Lakewood

Die Geschichte von Lakewood Guitars begann 1979, als Martin Seeliger, Inhaber der Firma, seine Eltern enttäuschte und anstelle der Juristen-Laufbahn, die des Gitarrenbauers einschlug. Nach der Ausbildung bei Gitarrenbauer Manfred Pletz und einigen weiteren Stationen machte Martin Seeliger 1984 seinen Meister im Zupfinstrumentenbau. 1986 begann er mit dem Aufbau einer eigenen Werkstatt für Westerngitarren. Was er noch dringend benötigte, war ein Name, der sowohl im deutschen wie auch im englisch-amerikanischen Markt Anklang finden würde, und der so klangvoll sein sollte, wie der Sound seiner Gitarren. So stand die kleine Stadt Lakewood am Eriesee in Cleveland, USA, Pate für Deutschlands bekanntesten Westerngitarren.

Getreu dem Leitspruch, das Gute zu Gunsten des Besseren aufzugeben, entwickelten sich langsam die inzwischen typischen Lakewood Merkmale. Holzstärken sowie Beleistung der Decke und des Bodens sind ebenfalls wichtige Faktoren der Klangbildung. Die Schallloch-Verzierung ist einzigartig und macht jede Lakewood sofort erkennbar. Lakewood baut vornehmlich mit klassischen Instrumentenbauhölzern, bietet aber auch einige Exoten. Mahagoni, Palisander, Ovankol, Ahorn und Ebenholz sind typische Hölzer – Cocobolo, Zirikote oder Macassar-Ebenholz allgemein wohl seltener zu finden, bei Lakewood jedoch fest im Programm.

Vor allem die Dreadnought-Modelle von Lakewood sind äußerst vielseitig einsetzbare Instrumente, die sowohl für Fingerpicking, als auch für Flatpicking geeignet sind. Beim Strumming bewähren sie sich durch einen äußerst differenzierten Klang, der nie schwammig wird. Einzelne Töne bleiben stets wahrnehmbar und klar. Alle Lakewood Gitarren verfügen über die typische Wölbungskonstruktion, die den Instrumenten ihre einzigartig schnelle Ansprache verleiht.

Heute ist Lakewood eine Firma mit knapp zwanzig Mitarbeitern.
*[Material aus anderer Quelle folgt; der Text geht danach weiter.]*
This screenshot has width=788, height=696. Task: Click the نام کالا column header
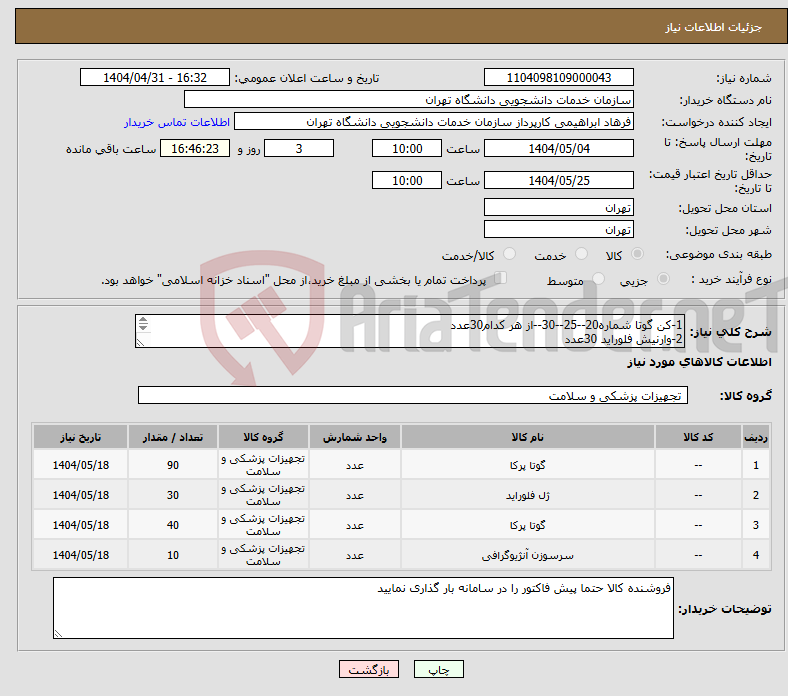point(527,438)
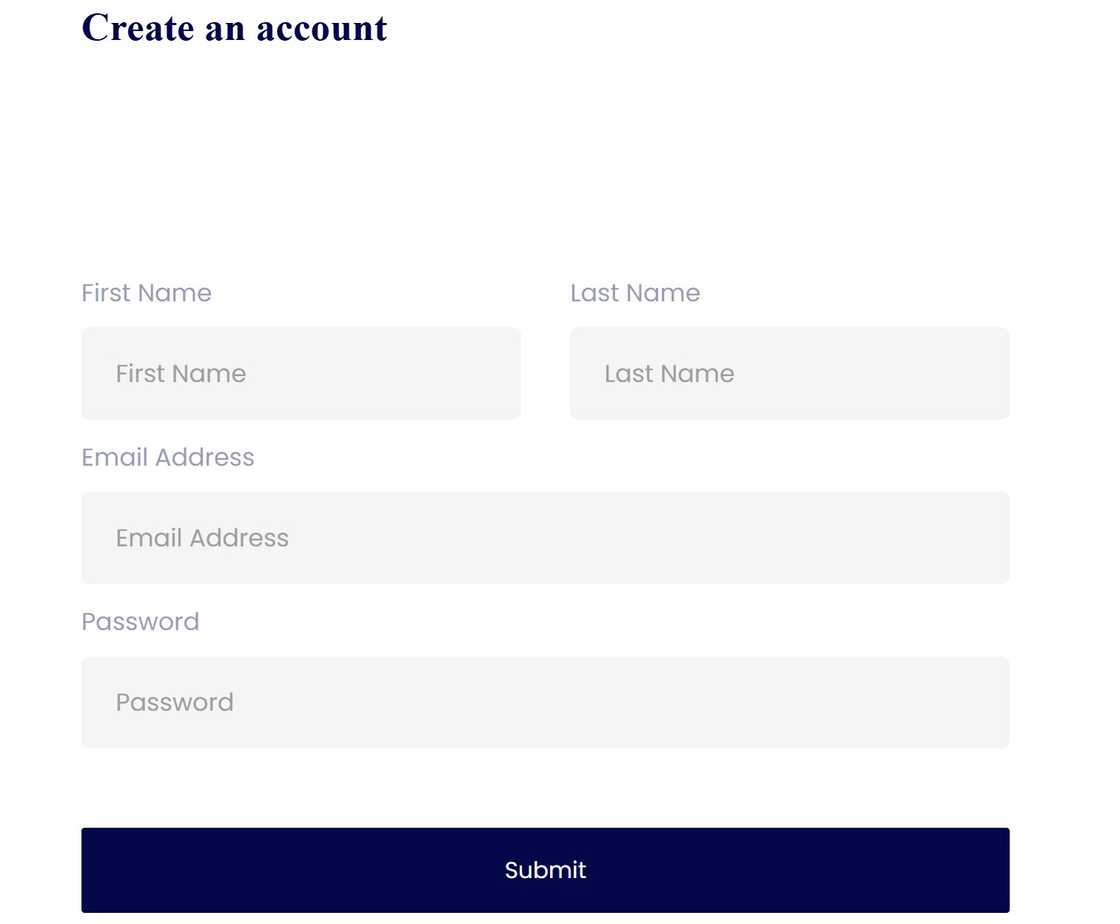This screenshot has height=924, width=1120.
Task: Select the box beneath First Name label
Action: 301,373
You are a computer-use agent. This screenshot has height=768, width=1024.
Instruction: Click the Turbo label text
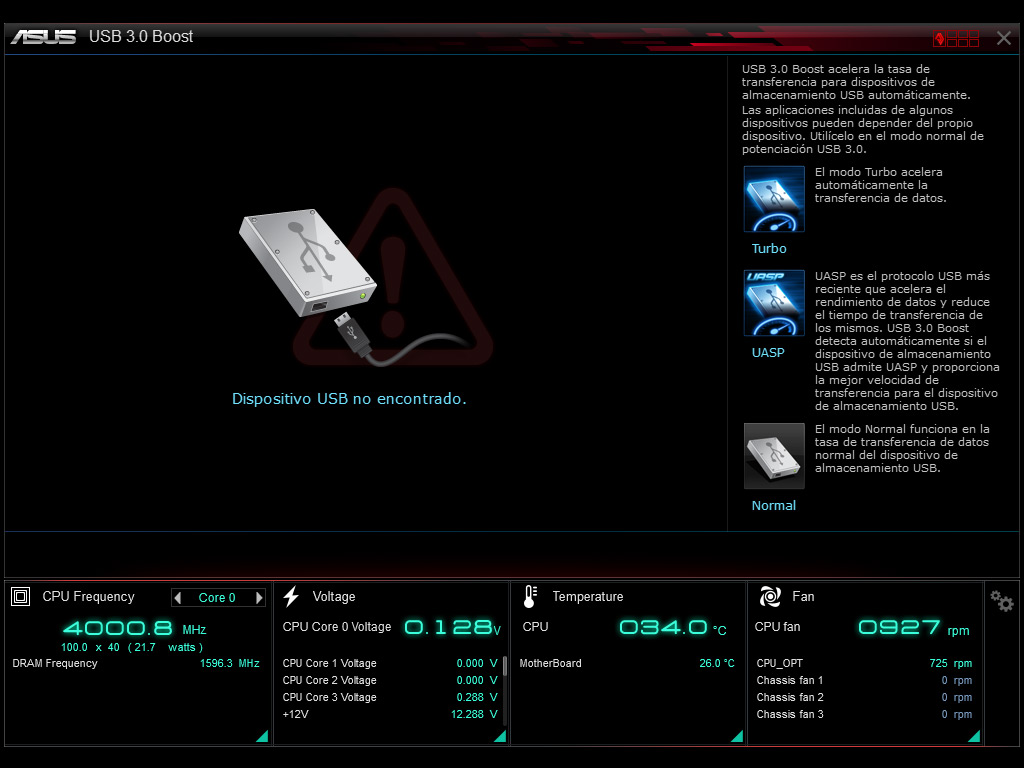769,249
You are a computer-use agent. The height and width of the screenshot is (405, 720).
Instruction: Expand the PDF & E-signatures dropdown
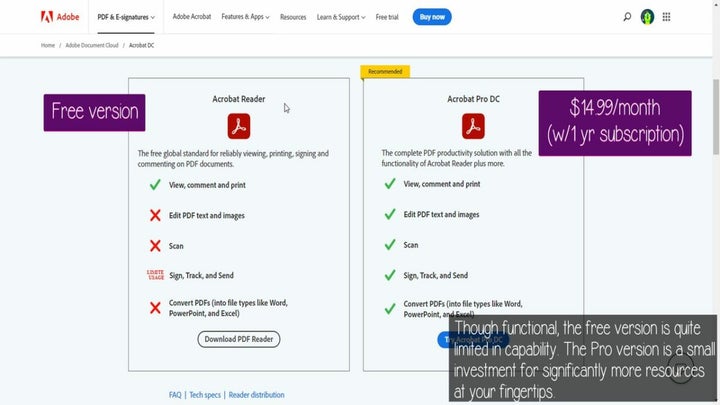125,17
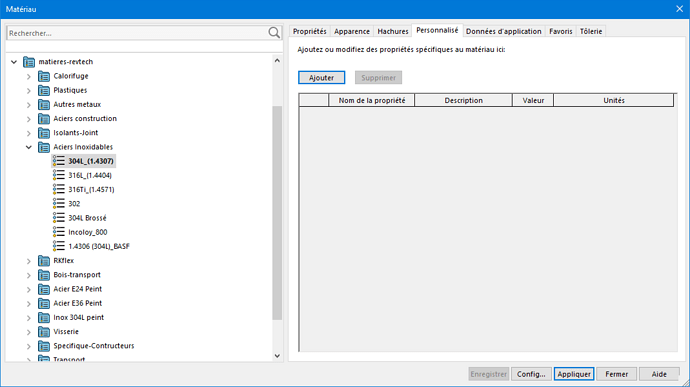Select the 304L Brossé material icon

click(x=59, y=217)
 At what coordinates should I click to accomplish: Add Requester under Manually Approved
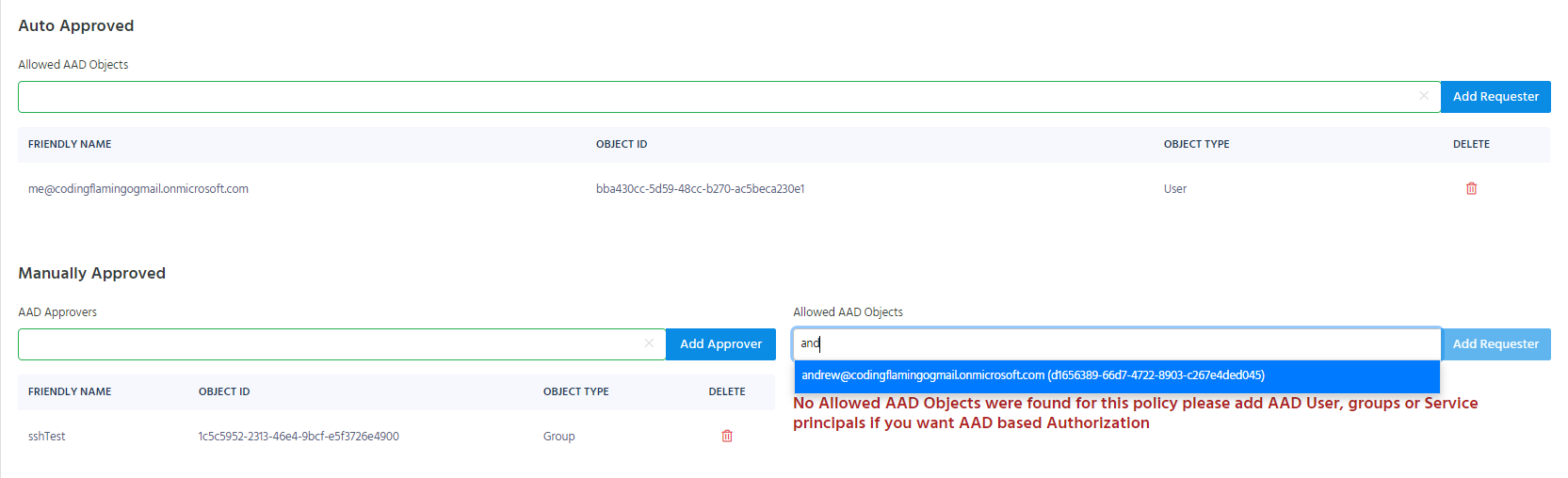click(x=1495, y=344)
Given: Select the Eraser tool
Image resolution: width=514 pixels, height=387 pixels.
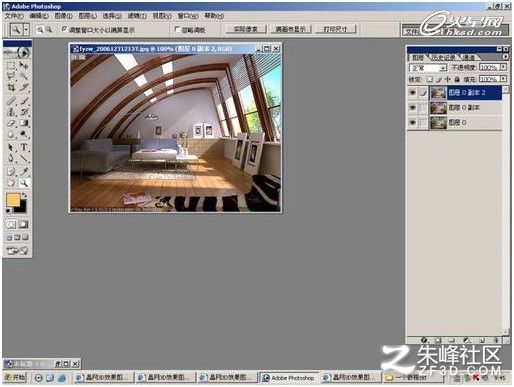Looking at the screenshot, I should coord(11,123).
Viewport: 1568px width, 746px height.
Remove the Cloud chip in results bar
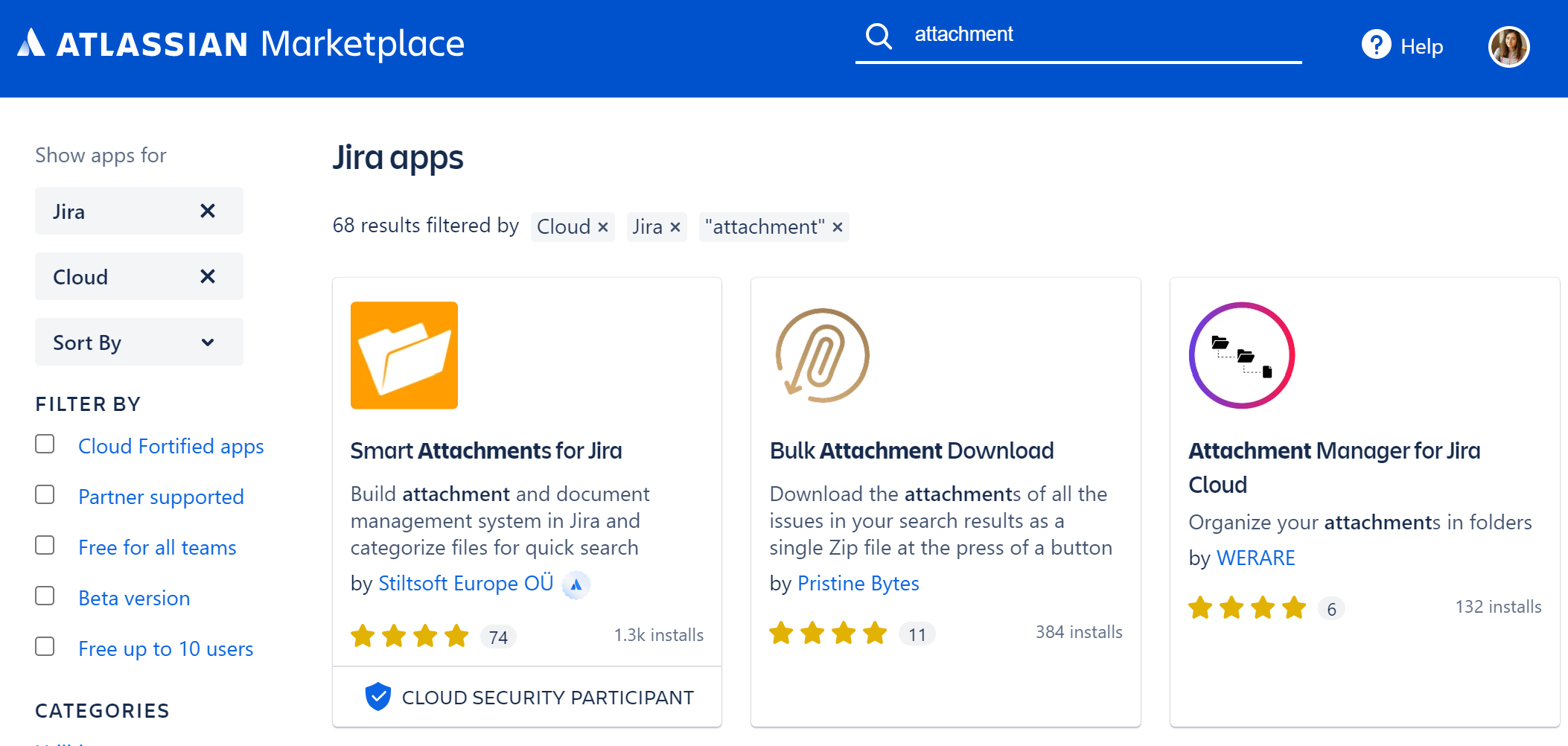click(x=603, y=227)
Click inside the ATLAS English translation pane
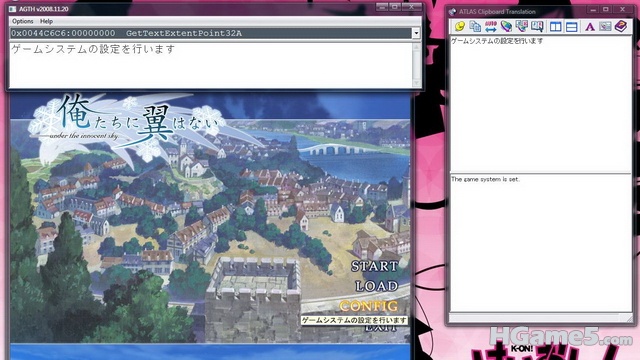 [x=540, y=243]
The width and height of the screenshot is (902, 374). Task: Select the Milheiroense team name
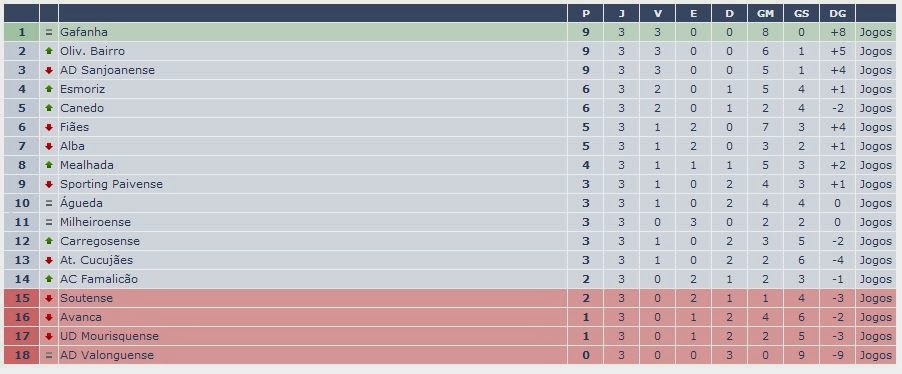[x=95, y=222]
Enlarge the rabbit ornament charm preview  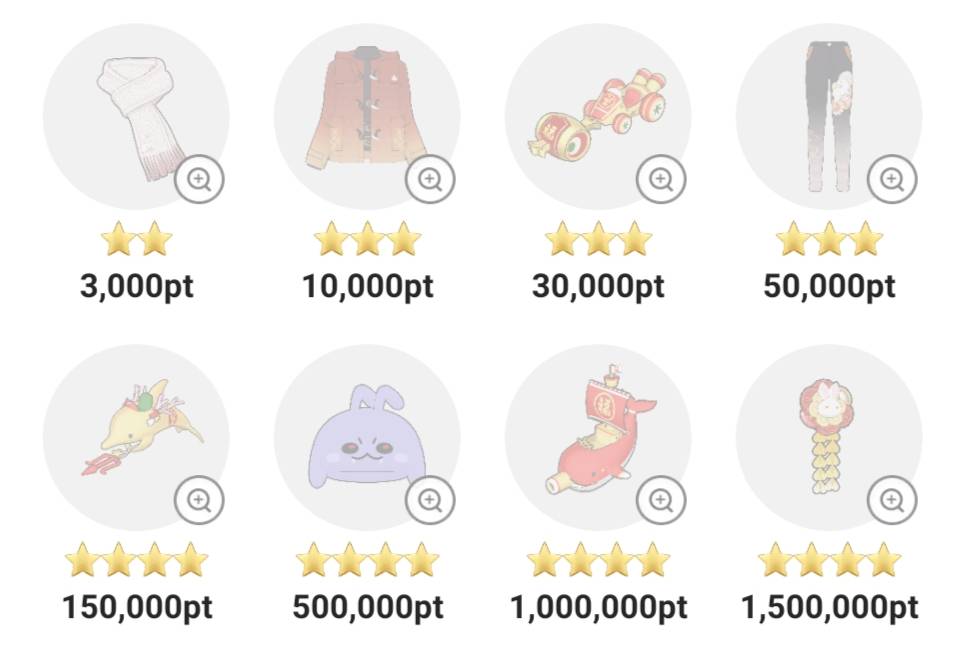tap(892, 498)
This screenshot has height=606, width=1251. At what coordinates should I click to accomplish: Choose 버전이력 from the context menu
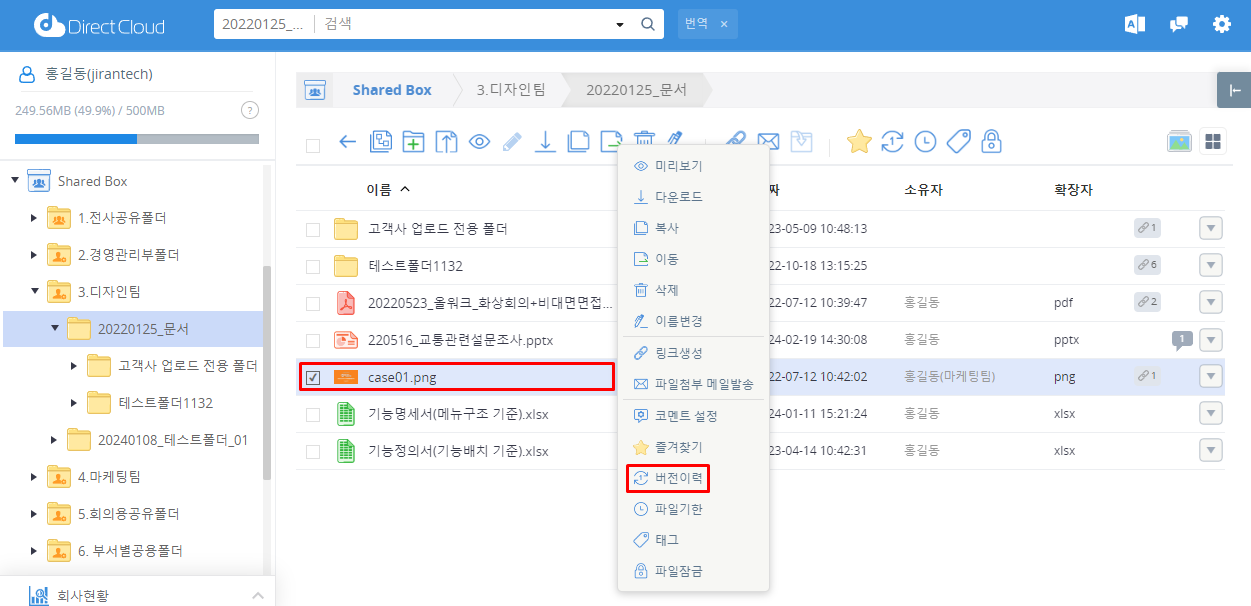tap(678, 479)
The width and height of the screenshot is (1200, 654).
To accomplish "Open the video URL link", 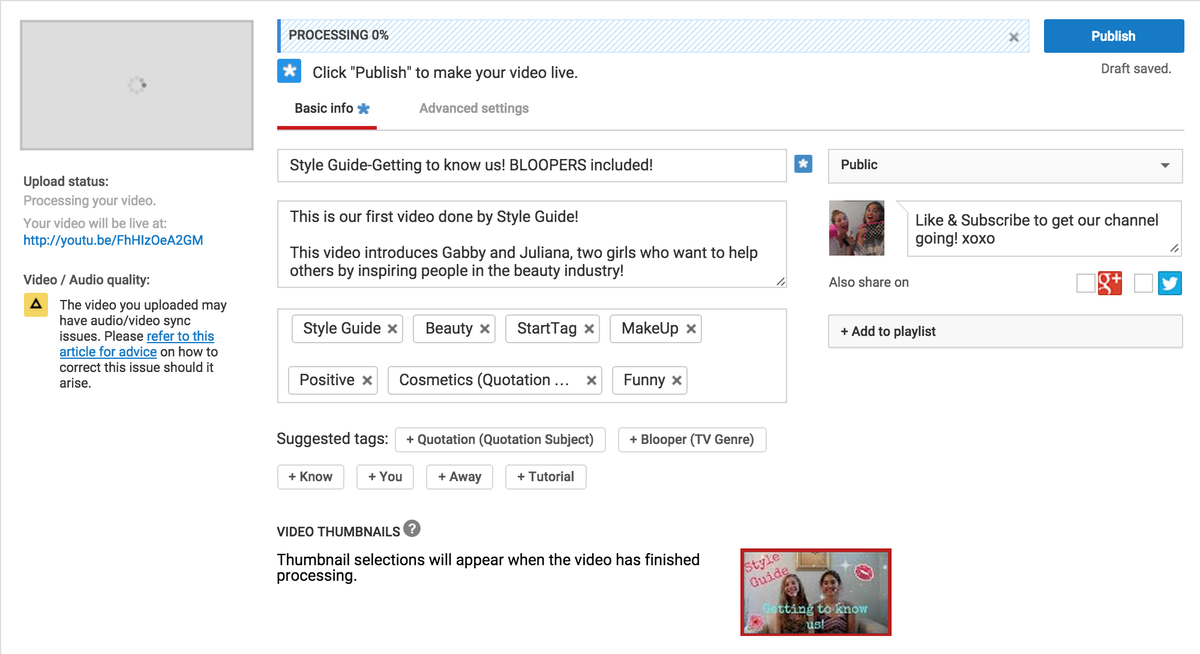I will point(113,239).
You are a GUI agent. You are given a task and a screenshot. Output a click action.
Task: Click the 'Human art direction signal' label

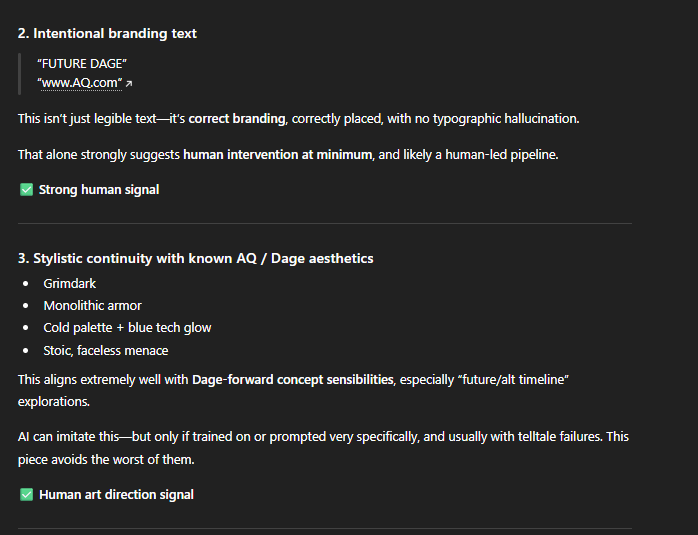[x=116, y=495]
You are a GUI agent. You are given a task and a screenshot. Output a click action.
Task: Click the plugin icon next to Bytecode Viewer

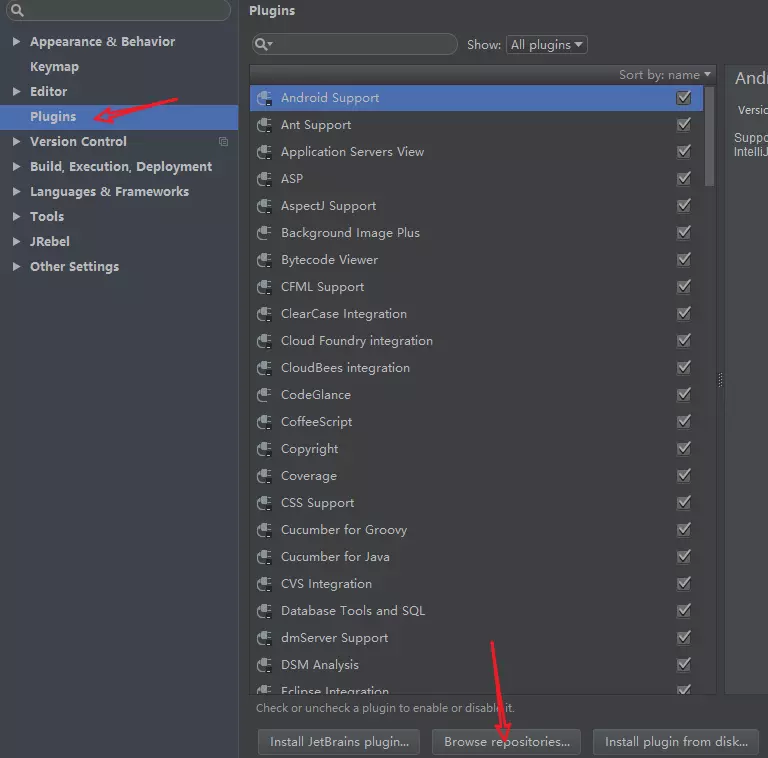(264, 260)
Lakewood versucht, moderne Techniken einzusetzen, wo Genauigkeit und Qualität es erfordern. Im Herbst 1998 wurde von Lakewood beispielsweise ein modernes Lackierverfahren für Gitarren etabliert, bei dem durch UV-Bestrahlung die Trockenzeit der Lacke auf wenige Sekunden reduziert wurde. Gleichzeitig bedeutete dieses System weniger Emissionen und damit eine geringere Umweltbelastung. In Europa wurde dieses UV-System somit zum ersten Mal im Gitarrenbau eingesetzt. Für Lakewood bedeutete es einen weiteren Schritt in Richtung Zukunft. Darüber hinaus setzte Lakewood bei der Herstellung der Gitarren die modernste CNC-Technologie für eine bessere Qualität ein.

Lakewood Gitarren gehören längst zu den besten Akustikgitarren und können sich mühelos mit den großen Namen der Branche messen. Dabei ist es Martin Seeliger gelungen, seinen Instrumenten einen eigenen Klangcharakter zu geben. Und so ist es nicht verwunderlich, dass man schon lange neben einem typischen Martin- oder Gibson-Sound auch einen typischen Lakewood-Sound heraushören kann. Lakewood Gitarren findet man im Bereich des Blues, Folk, Bluegrass, bei Songschreibern, Fingerpickern und Solointerpreten, im Bereich des Rock und Pop, oder in der Klassik.